Increase in IL-8, IL-10, IL-13, and RANTES mRNA levels (in situ hybridization) in the nasal mucosa after nasal allergen provocation

Background: Allergic inflammation is regulated by the local production and release of several cytokines. Objectives: This study was designed to assess the changes in mRNA cytokine-positive cells after allergen provocation and to compare these cytokines with tissue eosinophilia as a marker of allergic inflammation. Methods: A grass pollen allergen provocation study was conducted in autumn, out of the hay fever season. Nasal mucosal biopsy specimens were taken before provocation and 1 hour, 24 hours, and 1 week after allergen provocation.
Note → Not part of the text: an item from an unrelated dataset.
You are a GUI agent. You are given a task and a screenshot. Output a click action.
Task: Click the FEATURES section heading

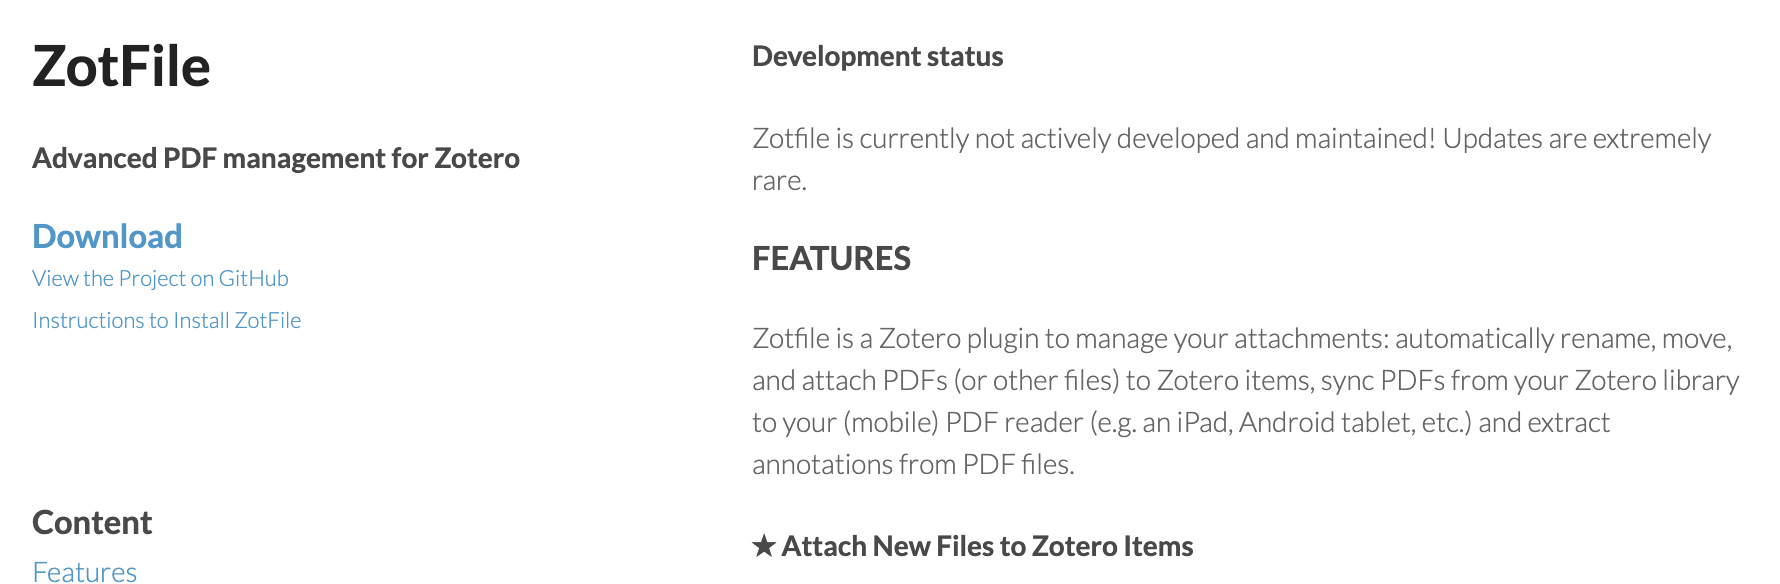coord(831,258)
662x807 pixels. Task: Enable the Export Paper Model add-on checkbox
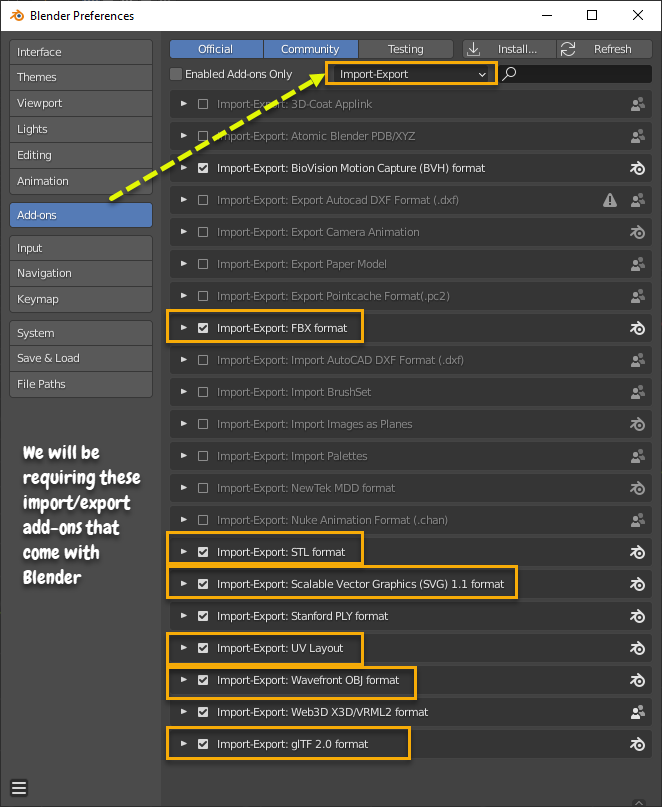[x=204, y=264]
Eosinophils and mRNA-positive cells (in situ hybridization for IL-2, IL-3, IL-4, IL-5, IL-6, IL-8, IL-10, IL-13, IFN-gamma, RANTES, and TNF-alpha) were assessed in the biopsy specimens. Results: After allergen provocation, an increase in cell number was found for eosinophils and cells expressing mRNA for the chemokines IL-8 and RANTES and for the T-H2 cytokines IL-10 and IL-13. Significant correlations were found between eosinophils and RANTES and eosinophils and IFN-gamma in the early phase and between eosinophils and IL-5 and eosinophils and RANTES in the late phase. The increase in eosinophils and IL-10 and IL-13 mRNA-positive cells could still be observed 1 week after allergen provocation. Conclusions: Nasal allergen provocation induced significant tissue eosinophilia and a significant increase in IL-8, IL-13, and RANTES mRNA-positive cells. A significant increase in eosinophils and IL-10 and IL-13 mRNA-positive cells compared with baseline can still be observed 1 week after a single allergen provocation.